Kiel Working Papers, Kiel Institute for World Economics
No 1042:
Explaining Intra- and Intersectoral Wage Differentials in Simple General Equilibrium Trade Models
Julius Spatz
Abstract: The labour markets in the developed countries have
experienced two fundamental changes in recent years. Firstly, high-skilled
workers have gained at the expense of low-skilled workers, which manifests
itself in a rising skill premium and/or a rising disparity in the
unemployment rates of these two skill groups. Secondly, sectors with low
wage levels have expanded while sectors with high wage levels have
contracted. By presenting two insider-outsider general equilibrium models,
which analyse the impact of trade on both dimensions of income
distribution, this paper seeks to contribute to the ongoing debate on
whether the progressing globalisation of the world economy is to blame for
these two trends. From this analysis, two important results emerge.

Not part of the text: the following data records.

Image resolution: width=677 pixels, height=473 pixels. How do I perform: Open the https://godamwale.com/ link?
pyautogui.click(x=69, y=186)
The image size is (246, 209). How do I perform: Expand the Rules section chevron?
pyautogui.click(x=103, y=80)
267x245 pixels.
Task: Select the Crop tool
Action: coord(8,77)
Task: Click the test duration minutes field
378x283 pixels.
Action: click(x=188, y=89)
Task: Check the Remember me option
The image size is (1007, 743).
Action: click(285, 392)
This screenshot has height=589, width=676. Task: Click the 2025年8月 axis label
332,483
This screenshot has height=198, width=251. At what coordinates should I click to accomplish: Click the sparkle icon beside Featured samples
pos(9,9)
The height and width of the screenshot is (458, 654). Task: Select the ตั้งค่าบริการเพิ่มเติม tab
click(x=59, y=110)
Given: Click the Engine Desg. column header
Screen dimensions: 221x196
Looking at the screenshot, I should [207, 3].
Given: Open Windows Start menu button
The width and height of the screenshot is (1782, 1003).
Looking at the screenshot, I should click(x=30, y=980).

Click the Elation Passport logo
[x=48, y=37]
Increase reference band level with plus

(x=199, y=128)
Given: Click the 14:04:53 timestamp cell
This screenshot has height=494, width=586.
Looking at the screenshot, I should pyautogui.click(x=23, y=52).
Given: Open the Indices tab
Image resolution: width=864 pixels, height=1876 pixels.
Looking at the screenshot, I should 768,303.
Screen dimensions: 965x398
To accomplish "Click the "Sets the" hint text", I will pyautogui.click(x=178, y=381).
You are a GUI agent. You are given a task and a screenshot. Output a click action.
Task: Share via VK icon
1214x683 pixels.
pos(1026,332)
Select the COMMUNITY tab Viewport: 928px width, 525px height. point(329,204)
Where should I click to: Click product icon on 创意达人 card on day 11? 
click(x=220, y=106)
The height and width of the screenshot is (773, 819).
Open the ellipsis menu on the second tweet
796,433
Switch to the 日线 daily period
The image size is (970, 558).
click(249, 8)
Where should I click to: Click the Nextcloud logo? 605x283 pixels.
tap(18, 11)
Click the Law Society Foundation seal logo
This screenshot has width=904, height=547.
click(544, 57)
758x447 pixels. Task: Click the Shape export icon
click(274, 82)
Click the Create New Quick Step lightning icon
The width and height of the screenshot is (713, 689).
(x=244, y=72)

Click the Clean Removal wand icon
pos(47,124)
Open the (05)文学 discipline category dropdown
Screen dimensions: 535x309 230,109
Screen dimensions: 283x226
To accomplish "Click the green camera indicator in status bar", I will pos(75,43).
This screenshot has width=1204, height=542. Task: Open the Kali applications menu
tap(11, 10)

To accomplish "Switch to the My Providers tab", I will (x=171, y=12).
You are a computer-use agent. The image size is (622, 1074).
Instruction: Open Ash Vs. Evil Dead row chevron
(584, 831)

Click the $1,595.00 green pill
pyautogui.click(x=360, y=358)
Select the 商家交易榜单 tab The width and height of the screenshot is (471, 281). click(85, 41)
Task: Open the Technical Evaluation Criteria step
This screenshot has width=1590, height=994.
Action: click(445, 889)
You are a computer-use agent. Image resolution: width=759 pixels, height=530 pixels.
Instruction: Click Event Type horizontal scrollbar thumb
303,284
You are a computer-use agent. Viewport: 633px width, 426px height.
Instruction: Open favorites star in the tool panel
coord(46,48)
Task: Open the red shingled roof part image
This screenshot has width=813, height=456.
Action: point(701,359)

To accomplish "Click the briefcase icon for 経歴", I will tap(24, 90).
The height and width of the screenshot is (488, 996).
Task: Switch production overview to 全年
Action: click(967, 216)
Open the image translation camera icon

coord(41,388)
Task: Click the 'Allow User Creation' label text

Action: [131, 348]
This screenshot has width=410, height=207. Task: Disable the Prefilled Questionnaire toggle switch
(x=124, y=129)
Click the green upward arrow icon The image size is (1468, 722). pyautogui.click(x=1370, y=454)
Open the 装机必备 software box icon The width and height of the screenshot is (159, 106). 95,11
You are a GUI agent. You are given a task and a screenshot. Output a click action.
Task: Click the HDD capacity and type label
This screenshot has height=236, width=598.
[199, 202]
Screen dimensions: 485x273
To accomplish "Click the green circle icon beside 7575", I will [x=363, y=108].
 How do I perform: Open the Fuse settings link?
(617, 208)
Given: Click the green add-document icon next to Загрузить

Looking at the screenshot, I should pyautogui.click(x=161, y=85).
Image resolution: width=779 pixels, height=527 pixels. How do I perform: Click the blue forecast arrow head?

Firstly, the distributional effects of trade are highly sensitive to even
minor changes to the assumption of the 2 x 2 trade model. This suggests
that due attention should be paid to the choice of the structural model.
Secondly, there might be a bias inherent to the „mandated-wage approach"
that makes most empirical studies fail to find a strong influence of trade
on the skill premium.
Keywords: trade, income distribution, real rigidities, insider-outsider model; (follow links to similar papers)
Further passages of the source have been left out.